Chapter 9, Introduction to Asynchronous I/O

This chapter introduces the readers to the formal definition of asynchronous programming. It covers the idea behind this form of input/output processing, and why it provides a significant improvement in execution time in programming.

Chapter 10, Asyncio Pros and Cons

This chapter introduces the readers to the Asyncio module from Python. It covers the idea behind this new concurrency module, which is the usage of coroutines and futures to simplify asynchronous code. The Asyncio module provides API that is as readable as synchronous code since there are no callbacks. This chapter also discusses what is similar and dissimilar between Asyncio and another Python modulegevent. Finally, the chapter covers some of the most common use of Asyncio, including writing single-threaded concurrent code using coroutines, multiplexing I/O access over sockets and other resources, running network clients and servers, etc.

Chapter 11, TCP with Asyncio

This chapter covers the fundamental theories of transports, which are classes provided by asyncio in order to abstract various kinds of communication channels. It also covers a working implementation in Python of a simple TCP echo client and server to further illustrate the use of asyncio specifically and concurrent in general in communication systems. The code used in this chapter also serves as the foundation for an advanced example later on in the book.

Chapter 12, Deadlock

This chapter discusses the theoretical cause of deadlocks in concurrent programming. It covers the classical Dining philosophers problem as a real-life example, and goes through the Python code that illustrates this problem. Several methods to handle deadlock are discussed, namely ignoring deadlock, detection and prevention of deadlock. Relevant concepts such as livelock and distributed deadlock are also covered.

Chapter 13, Starvation

This chapter discusses the concept of starvation and its potential causes in concurrent programming. It also covers the relationship between deadlock and starvation. The chapter mentions a number of readers-writers problems which are prime examples of starvation, and goes through sample Python code to illustrate the problem. Potential solutions to starvation are also discussed.

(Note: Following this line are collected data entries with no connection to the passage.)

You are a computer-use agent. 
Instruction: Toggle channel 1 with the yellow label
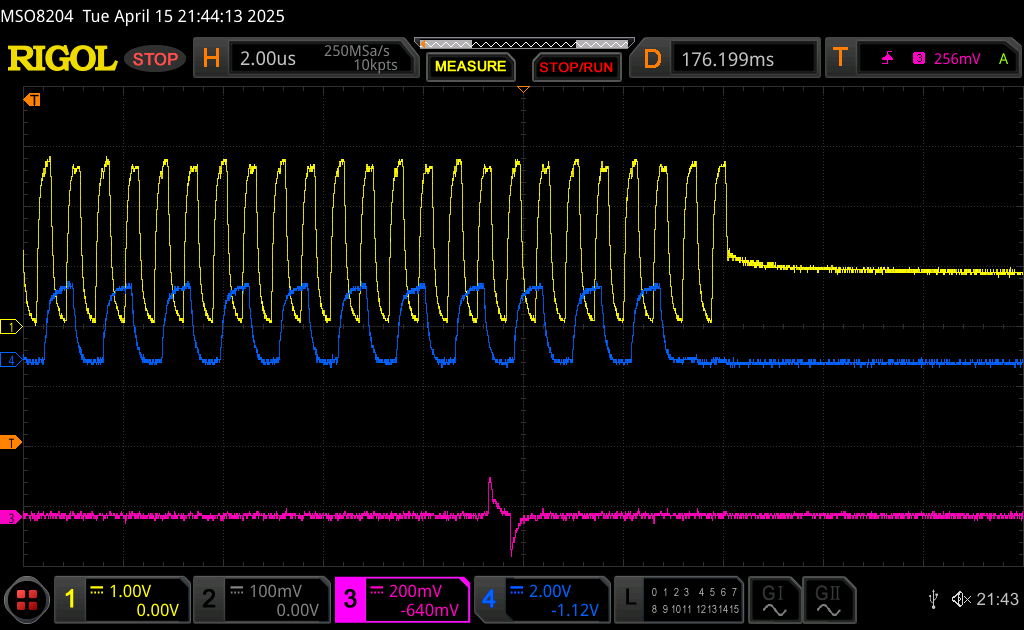pos(121,600)
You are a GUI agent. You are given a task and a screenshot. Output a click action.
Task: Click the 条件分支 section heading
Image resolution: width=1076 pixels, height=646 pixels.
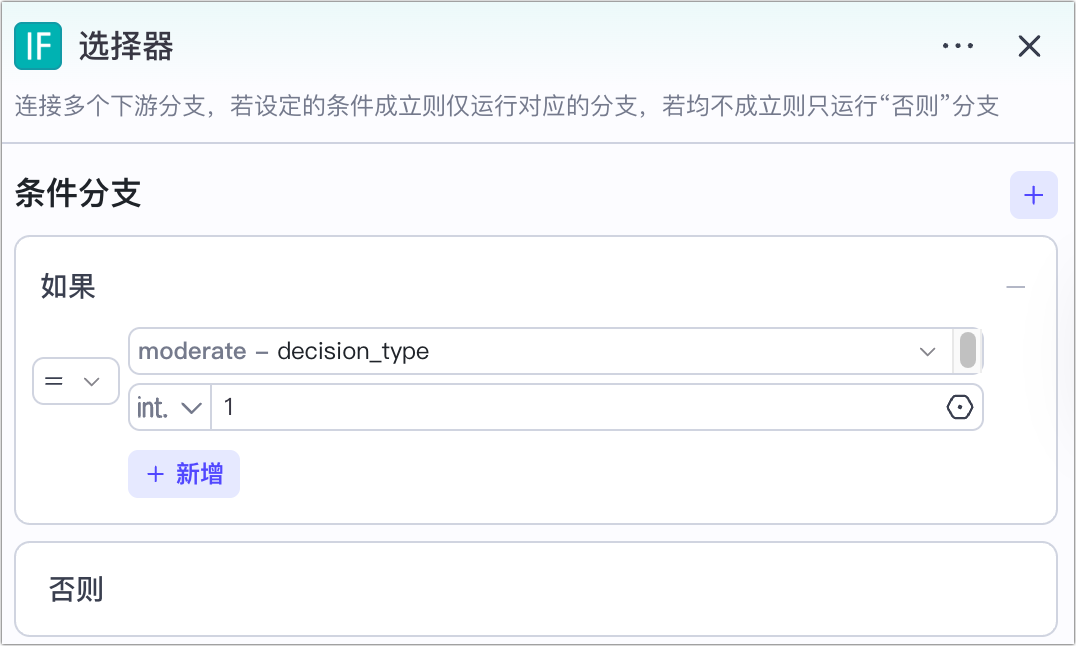click(x=78, y=194)
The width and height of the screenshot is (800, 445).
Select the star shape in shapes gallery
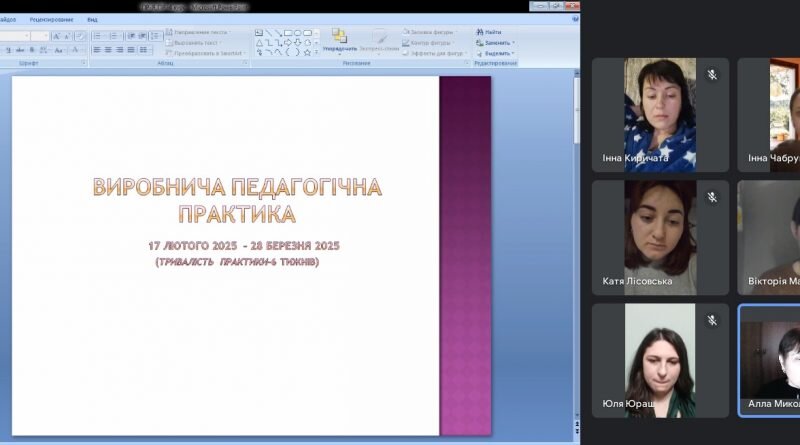(307, 52)
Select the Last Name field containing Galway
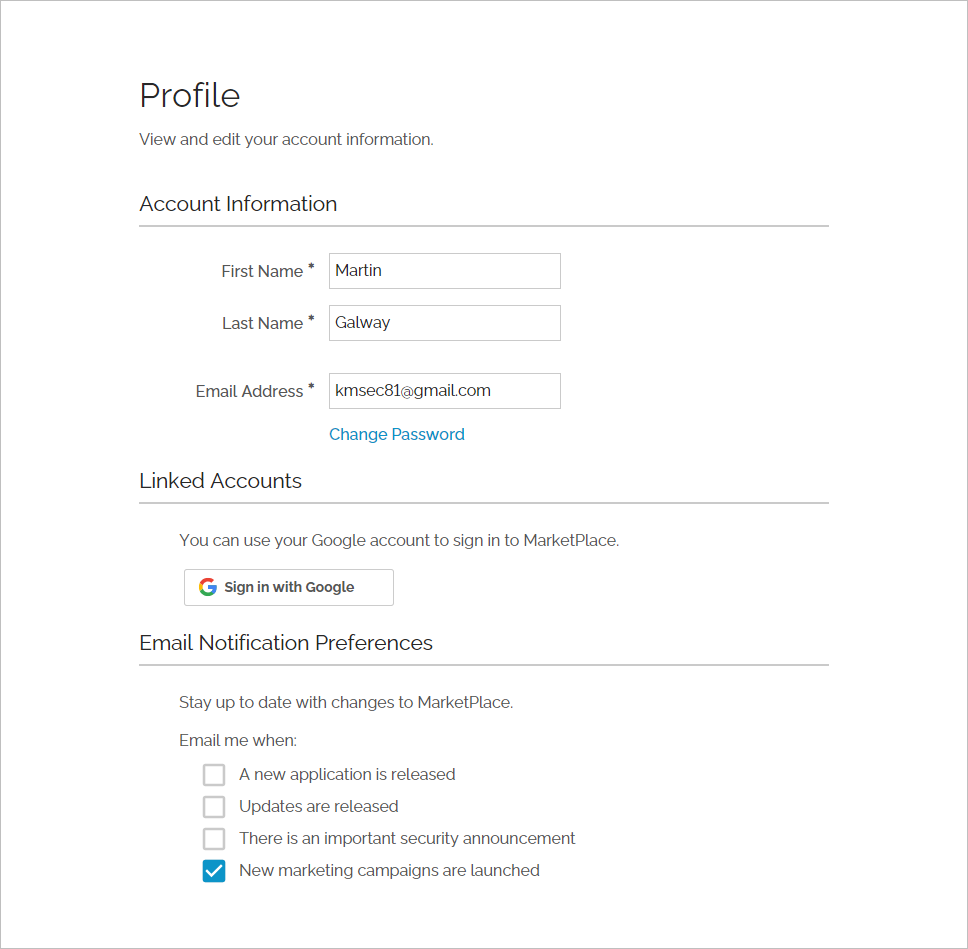This screenshot has height=949, width=968. tap(444, 322)
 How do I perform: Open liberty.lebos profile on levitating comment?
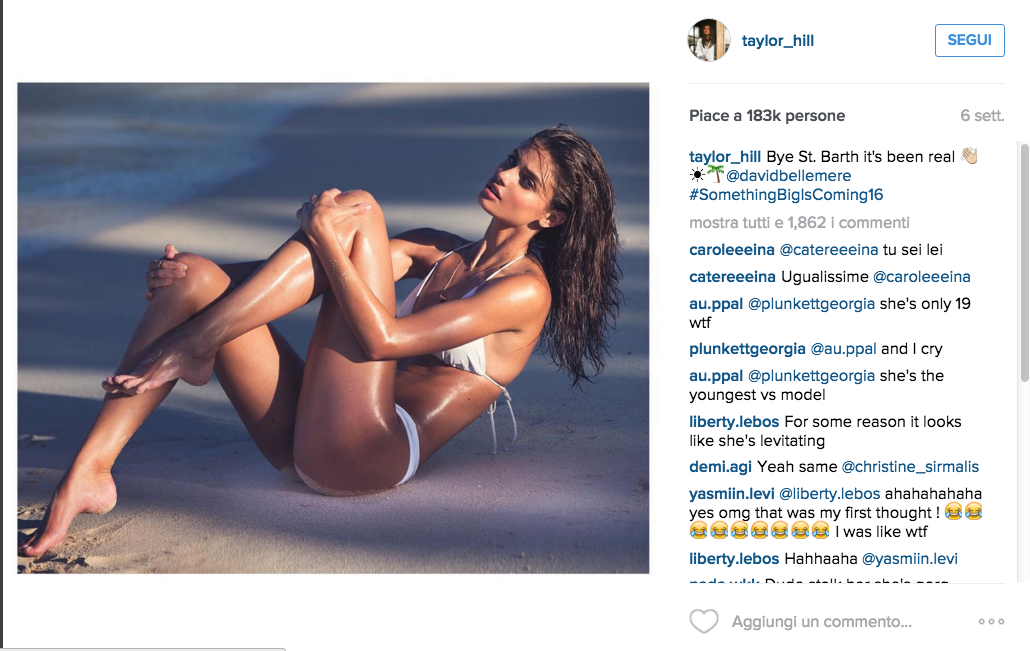coord(734,422)
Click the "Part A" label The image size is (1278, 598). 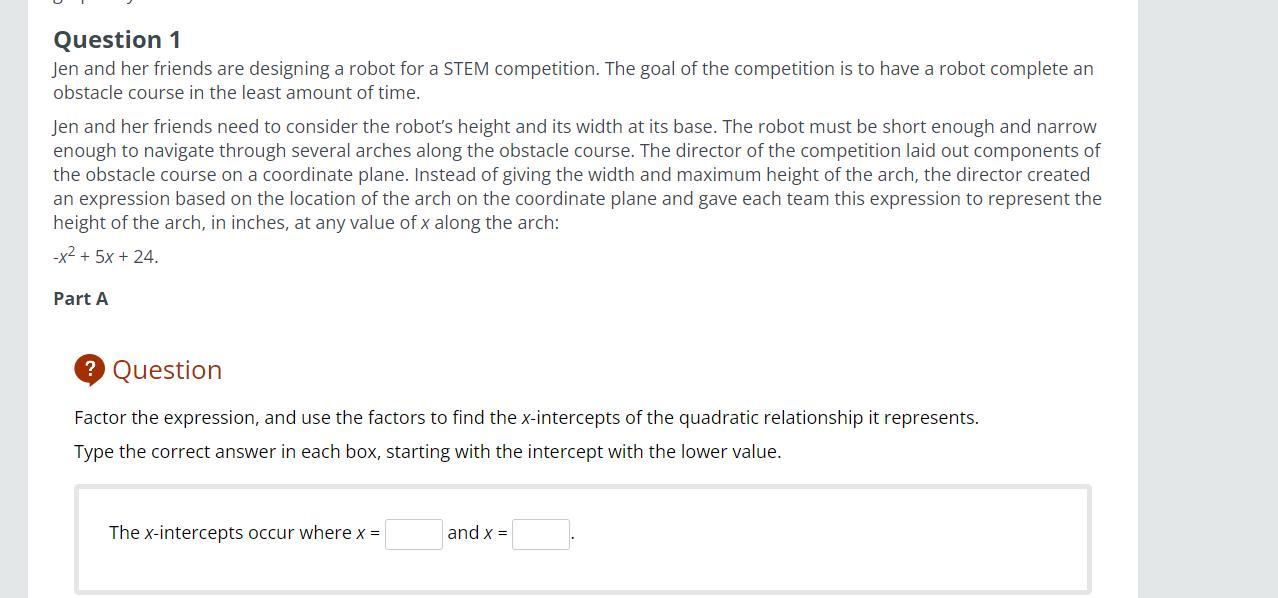(81, 299)
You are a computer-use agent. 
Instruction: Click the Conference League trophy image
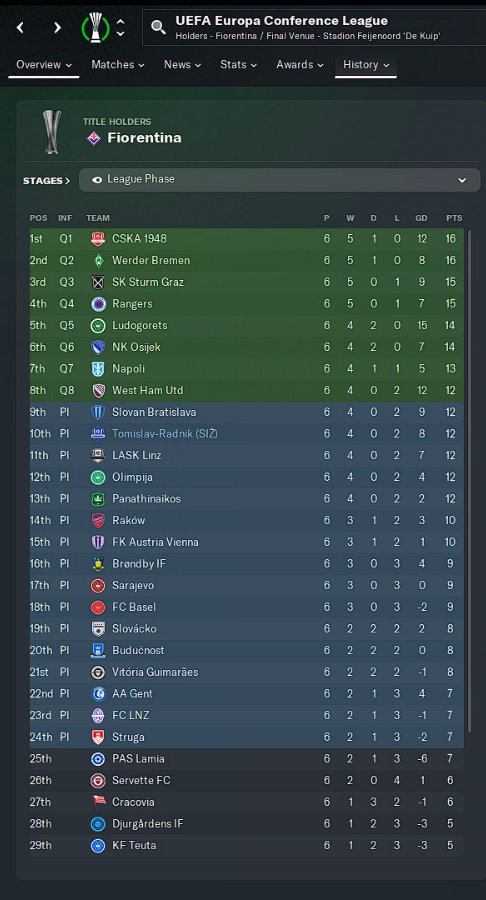(52, 131)
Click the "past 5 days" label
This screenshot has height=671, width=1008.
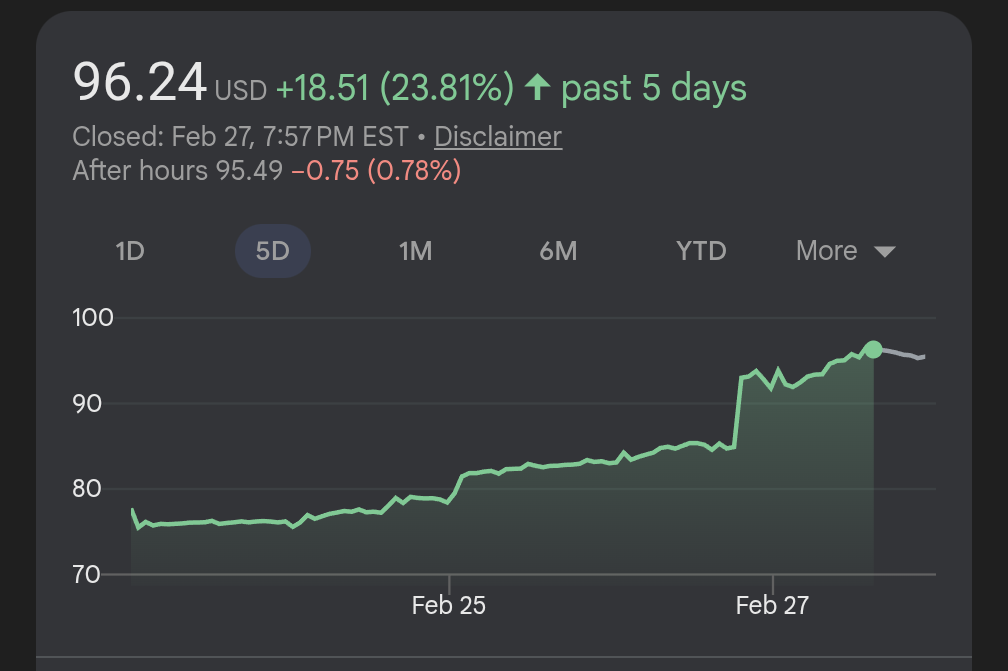654,88
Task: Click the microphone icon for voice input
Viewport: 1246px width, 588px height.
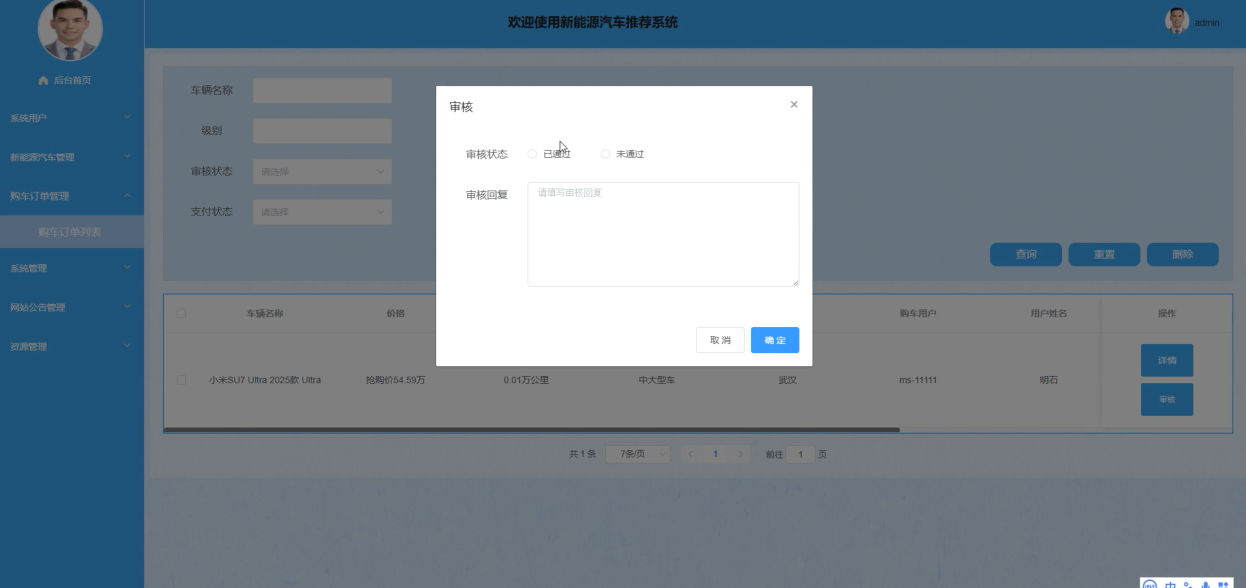Action: (1204, 583)
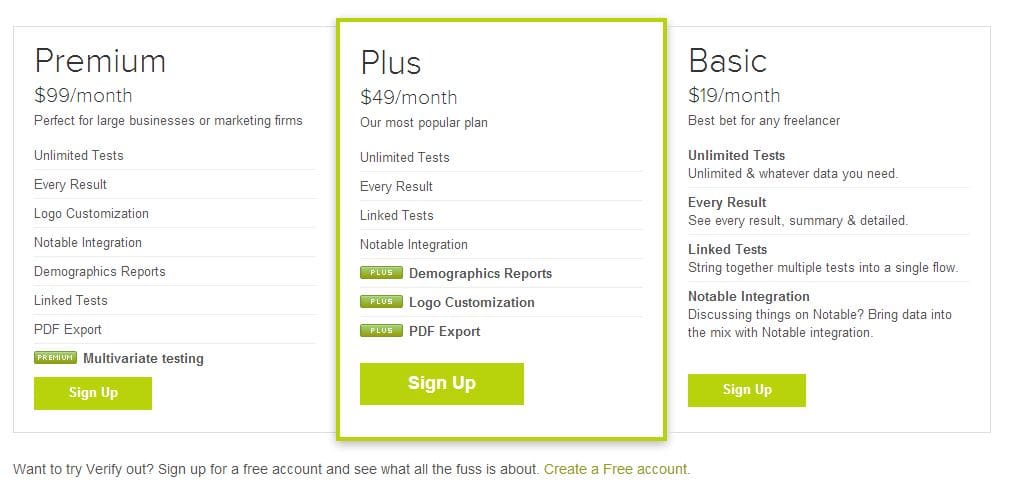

Chapter 14, Race Conditions

This chapter discusses the concept of race conditions and their potential causes in concurrent programming. It also covers various theoretical forms of race conditions: static, dynamic, and essential forms. The chapter additionally discusses the definition of critical sections and its relationship with race conditions. Sample Python code is discussed, together with real-life examples in computer security, file systems, and networking.

Chapter 15, The Global Interpreter Lock

One of the major players in Python concurrent programming is the Global Interpreter Lock (GIL). This chapter covers the definition and purposes of the GIL, and how it affects concurrent Python programs. It also explores the problems that the GIL poses for some concurrent systems, and the controversy around its implementation. Lastly, the chapter discusses some thoughts regarding how programmers and developers should think about and interact with the GIL.

Chapter 16, Designing Lock-Free and Lock-Based Concurrent Data Structures

This chapter analyzes the process of designing the two common data structures in concurrent programming using locks: lock-free and lock-based concurrent. This chapter not only discusses the principal differences between the two data structures, and their respective usage to improve execution time in programs.

Chapter 17, Memory Models and Operations on Atomic Types

This chapter analyzes a more complicated application of concurrent programming: building a performant non-blocking server from scratch. It covers various complex techniques on the topic such as isolating the users business logic in callbacks, writing the callback logic in-line with generators, and scheduling timed events. The chapter also discusses the use of await and yield statements in the example.